**Material for this exercise:**
----------------
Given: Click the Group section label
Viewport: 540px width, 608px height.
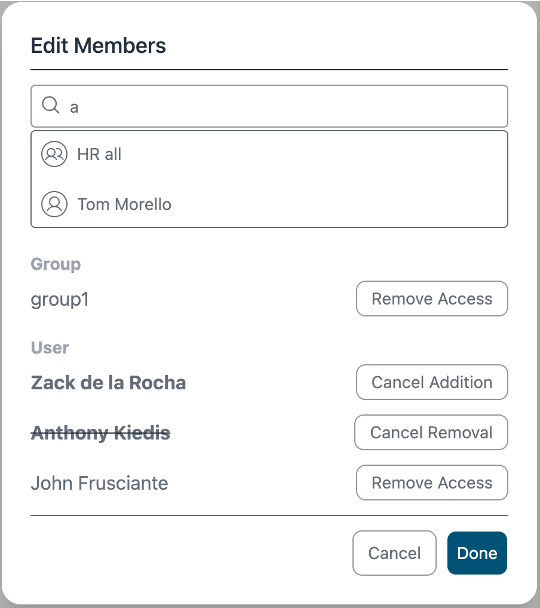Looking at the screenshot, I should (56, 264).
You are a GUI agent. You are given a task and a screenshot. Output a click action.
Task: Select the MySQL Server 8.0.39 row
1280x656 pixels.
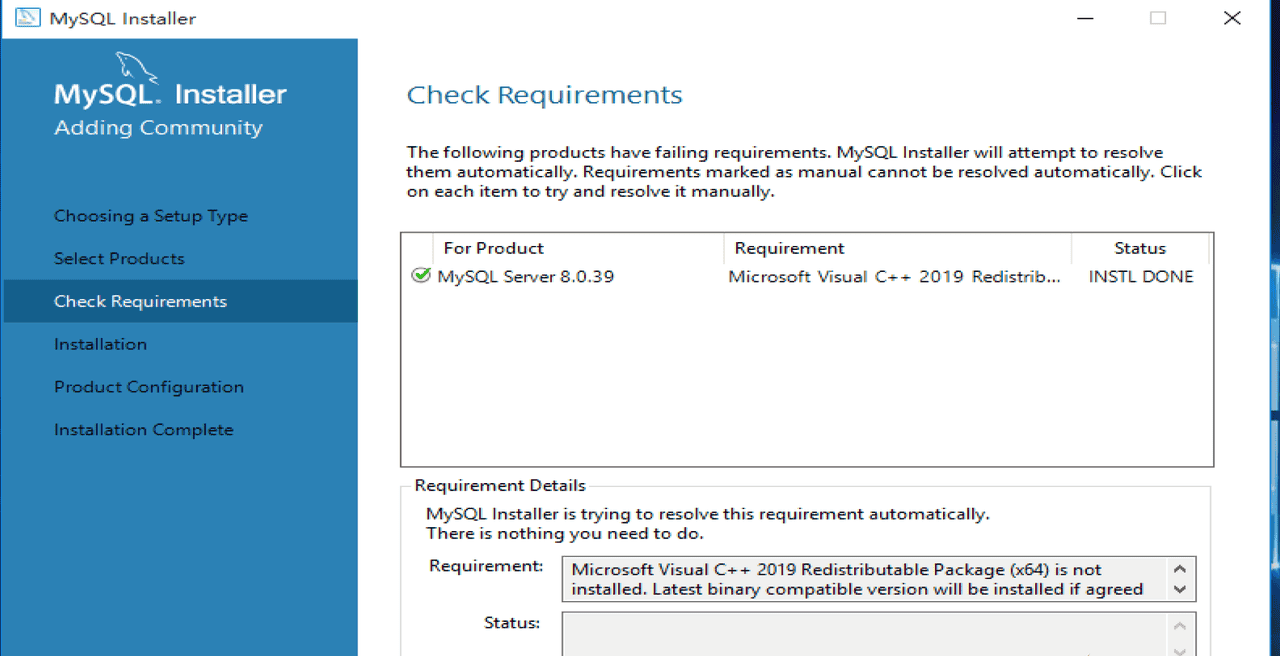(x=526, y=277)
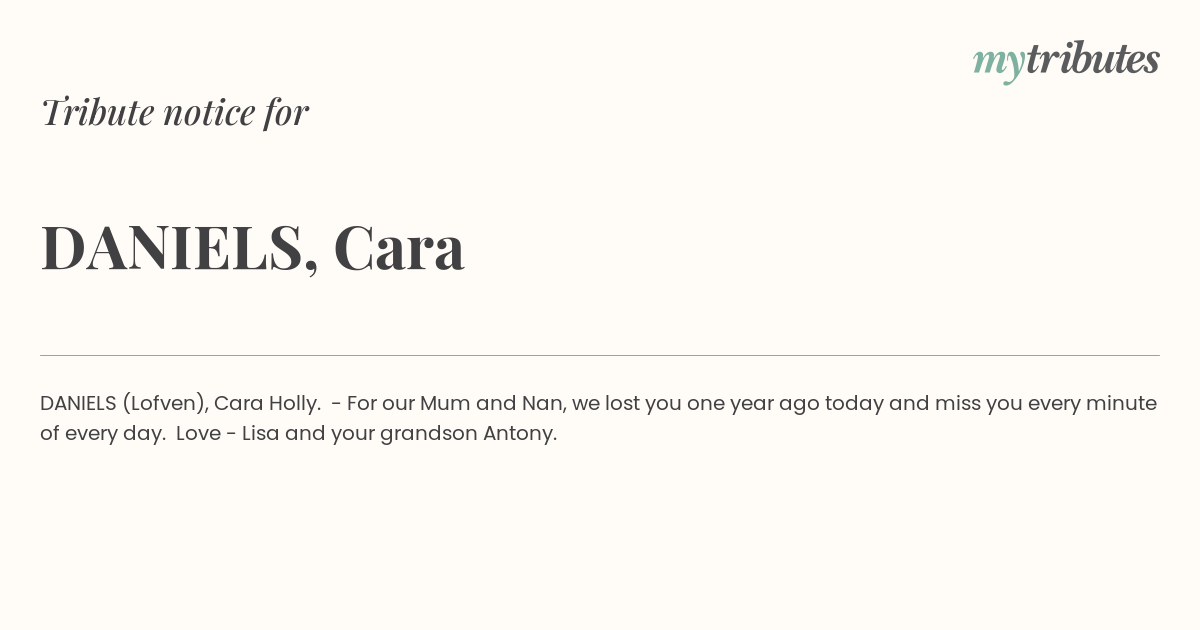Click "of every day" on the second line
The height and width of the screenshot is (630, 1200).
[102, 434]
----------------
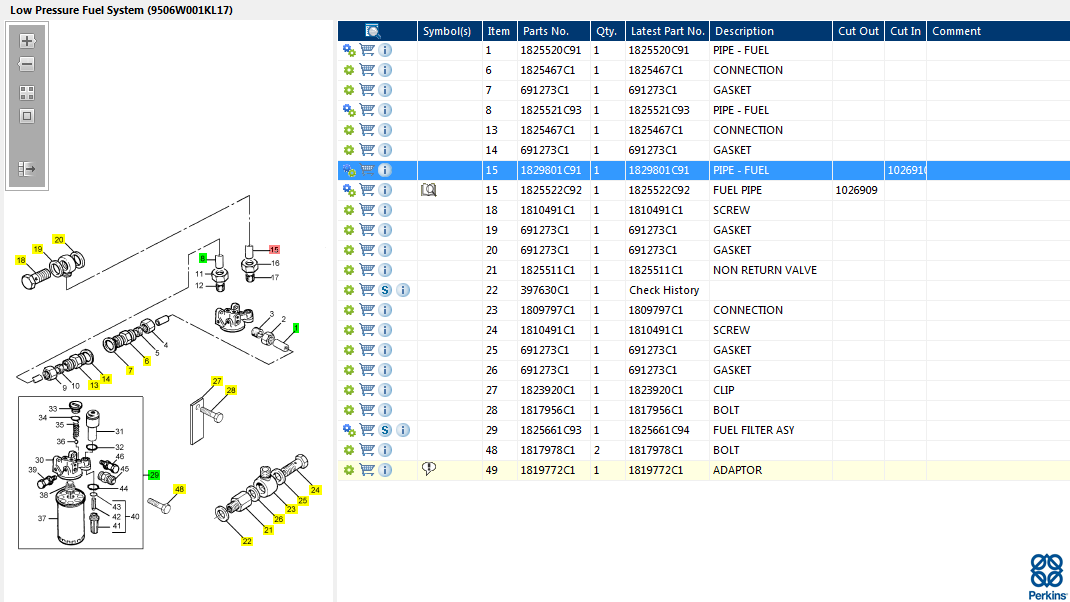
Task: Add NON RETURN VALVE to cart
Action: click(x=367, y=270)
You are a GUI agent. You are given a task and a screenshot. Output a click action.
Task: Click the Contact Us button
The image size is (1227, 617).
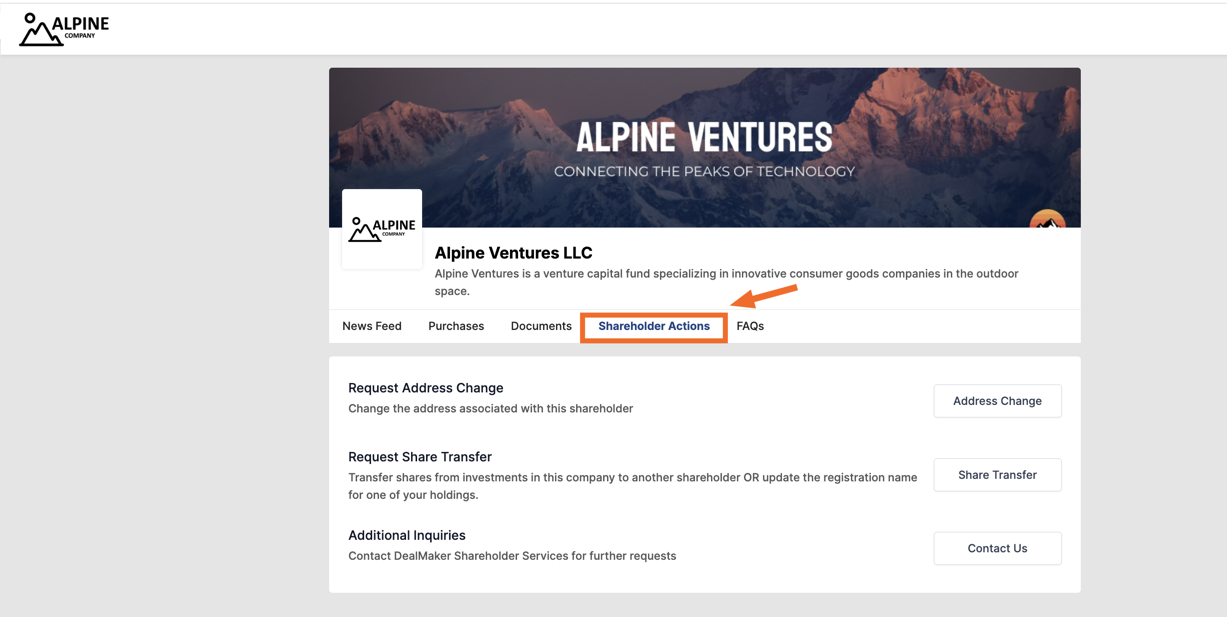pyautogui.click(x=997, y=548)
----------------
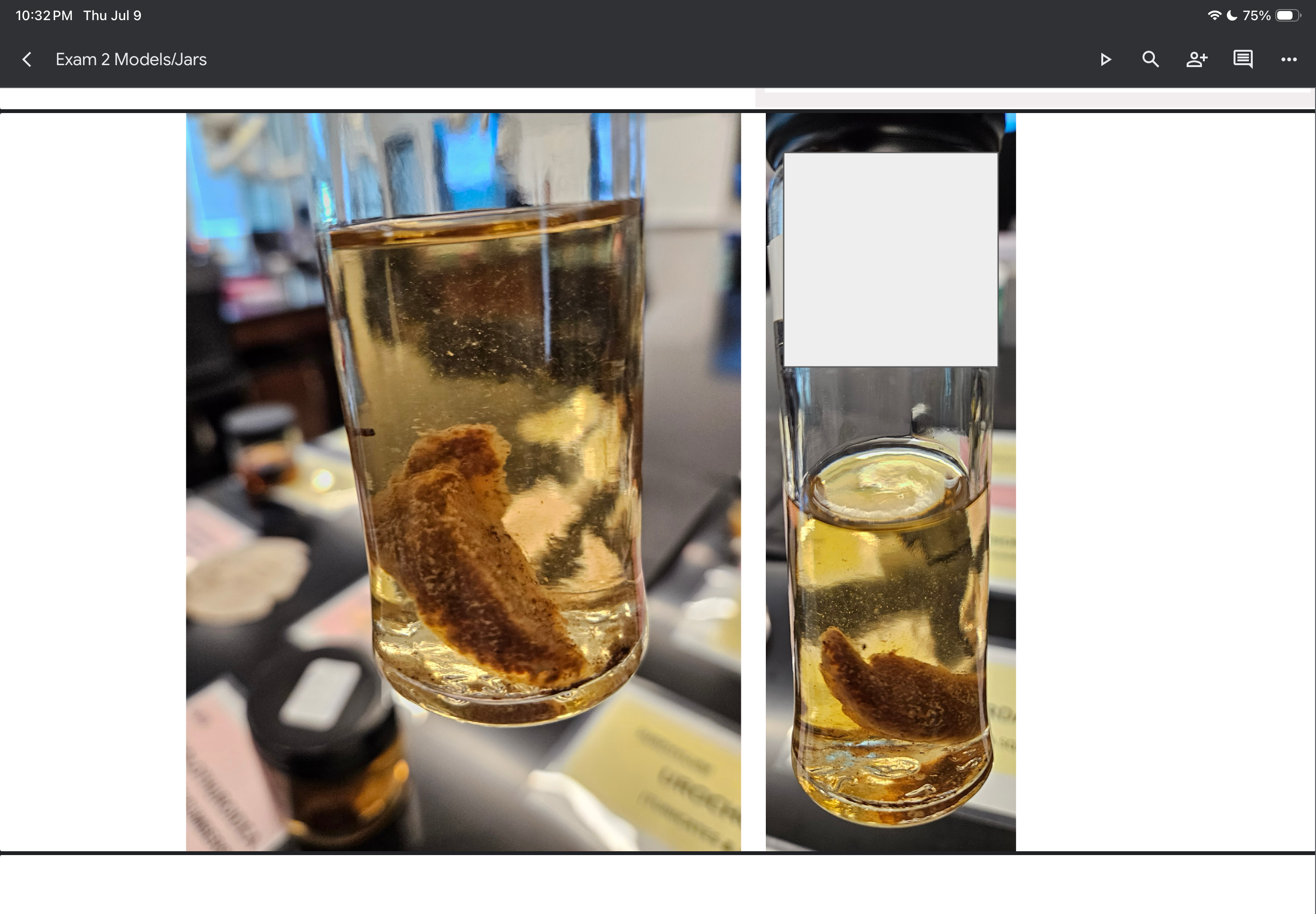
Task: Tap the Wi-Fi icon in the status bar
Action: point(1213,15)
----------------
**Task instructions:**
The material above holds pictures; leave them out. Repeat exactly the lines from the one containing "Given: Click the Group section label" through the one containing "Task: Select the MySQL Server 8.0.39 row", and nothing else.

**Response to the task:**
Given: Click the Group section label
Viewport: 540px width, 608px height.
Looking at the screenshot, I should (56, 264).
You are a GUI agent. You are given a task and a screenshot. Output a click action.
Task: Select the MySQL Server 8.0.39 row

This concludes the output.